Oct 10, 2018 at 4:23 PM

Suddenly an agonizing outcry interrupted my afternoon spades game. It’s the wailing I was used to after spending over a decade in the penitentiary where stabbings are methodical occurrences that happen every week. Yet, in the two and a half years I’ve been back in M.D.C. Brooklyn on appeal, there’s only been two stabbings on my unit, which would really be labeled as scratches, not that serious at all. 

But this currant screeching was reminiscent of the past, felt in my bones to where I assumed someone was being punctured to the point of loosing their life. 

Up on the top tier, a cell door slammed open, amplifying the screams from this 6 foot 2, muscular mountain of a man, about 35 years old, struck with a look of pure terror. Blax, my new celli, tried pulling this huge man back in the cell, only to be swatted away like a fly while his yelling continued. 

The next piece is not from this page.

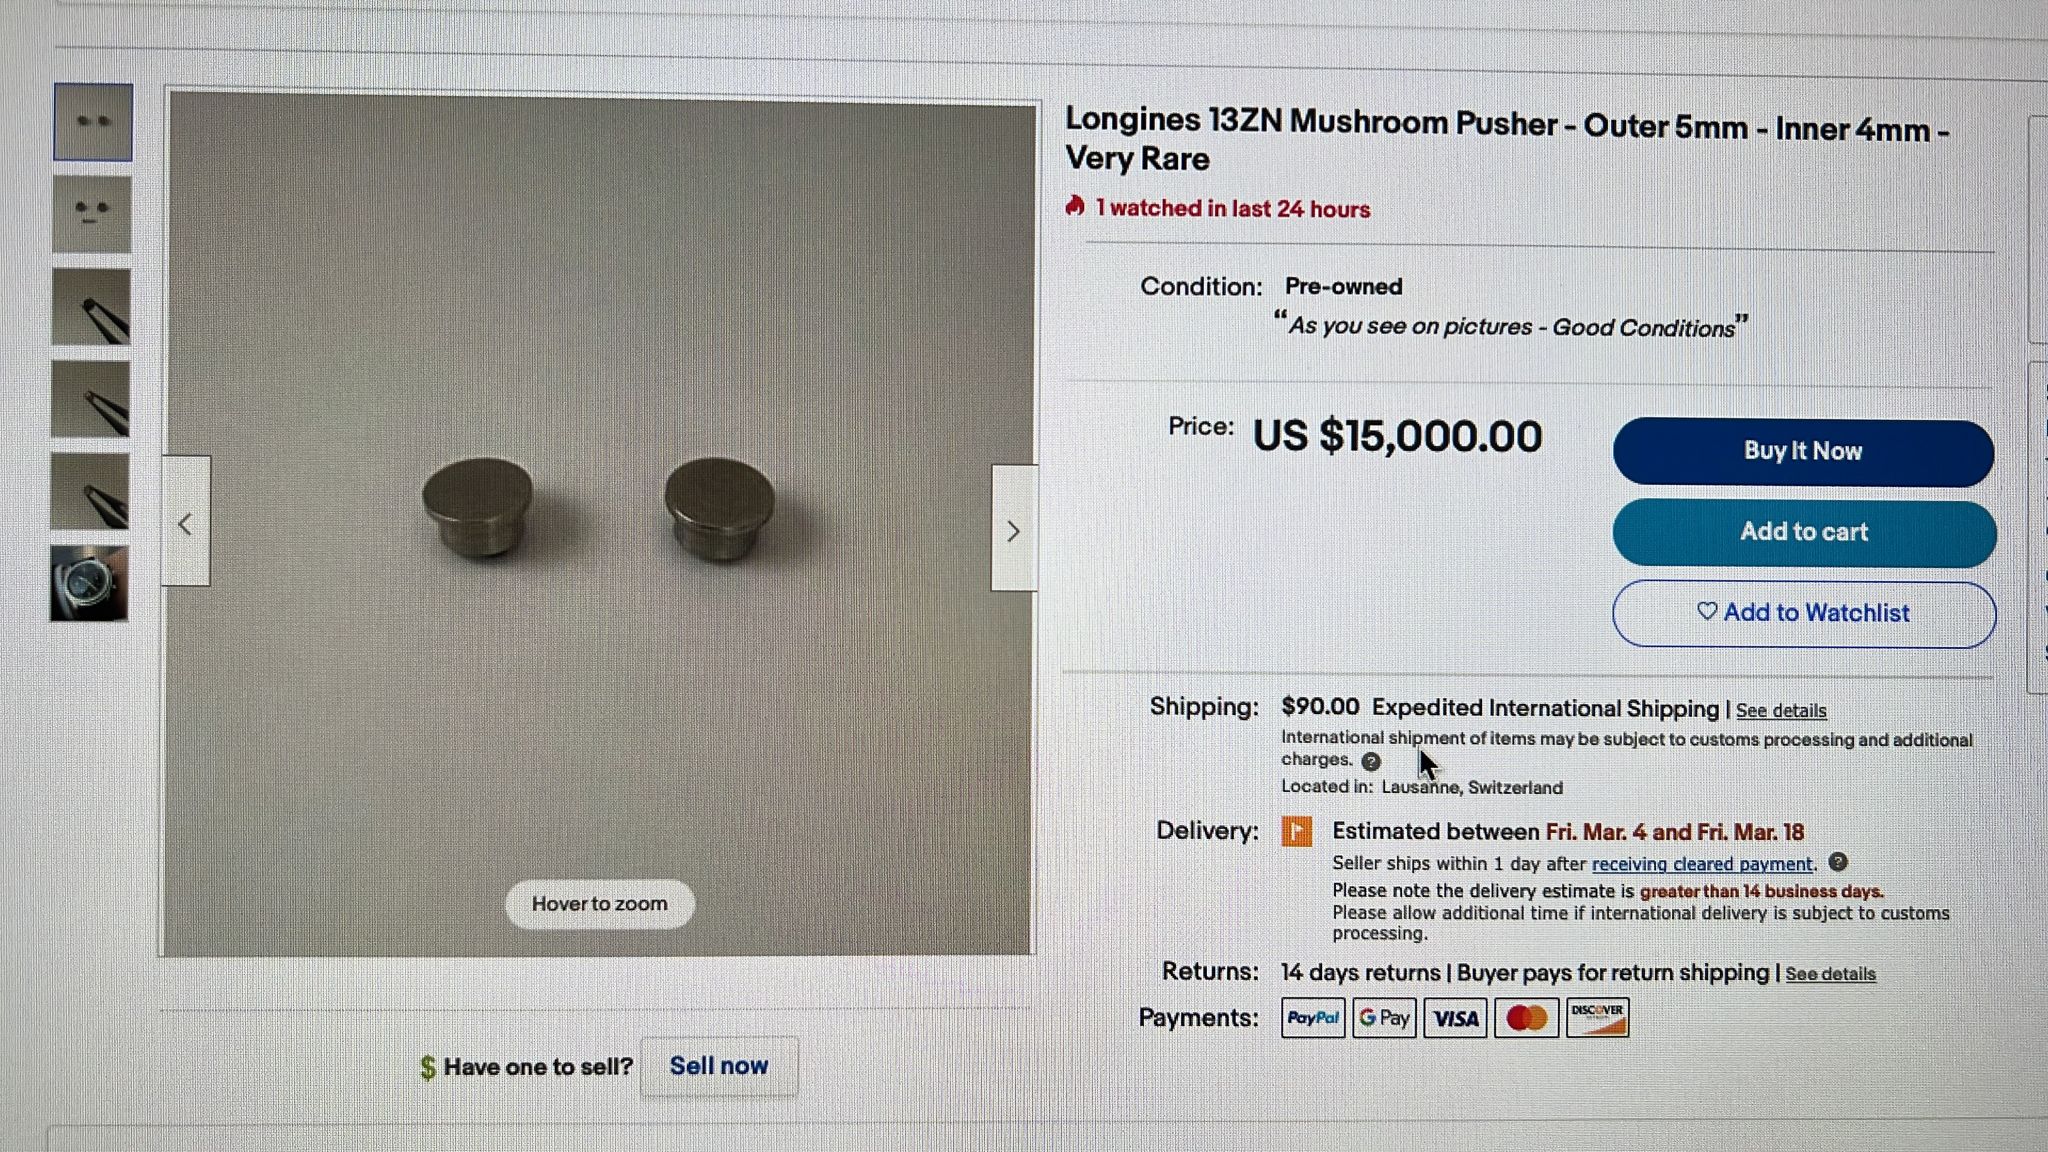
Task: Click the Google Pay payment logo
Action: (x=1384, y=1018)

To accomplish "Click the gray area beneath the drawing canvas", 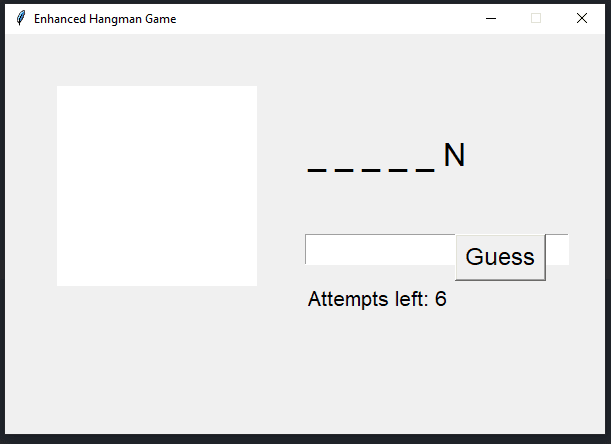I will click(157, 360).
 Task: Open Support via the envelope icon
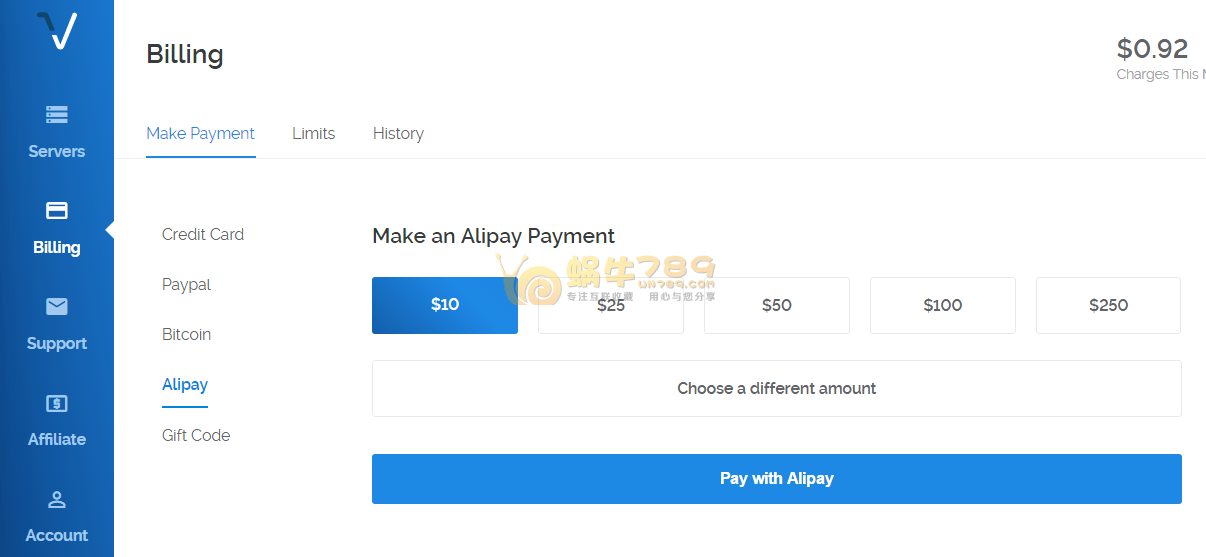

Mountain man, sprinted to the stairs with the attention of the entire unit watching. A two second hesitation, which I suspected he needed to take a deep breath for the continuing hallowing as he threw himself down the stairs. This was a enormous guy, about 250 pounds of muscles, coming down each of the 15 steps hard. 

Crashing at the bottom, he sprang up, spun around and raced back to the top, bellowing out the piercing scream of horror.
He grabbed the same steel cell door he just kicked open, slammed it against the wall and began punching it bare knuckles, like a young Rocky Bowbowwa beating up a side of beef while training in the ice box. 

By now of course, we all figured out what was going on, he was having what we call an epp, short for an episode, after smoking synthetic weed, known as K-2. These are the weekly occurrences I’ve become used to here at M.D.C., it’s just that this one took the crown. He continued beating the steel door until the C.O.’s ran in. It took five officers to restrain him while he kicked, punched, screamed and defecated on himself, until finally he was cuffed and carried out. 

You would think that guys would see this as an informitable warning that what’s labeled as synthetic weed is nothing like weed at all. Smoking crack doesn’t make people act like that! 
But in this strange world where down is up and up is down, as soon as they let us back out of our cells, all the smokers were running around trying to get some of what he had! How crazy is that.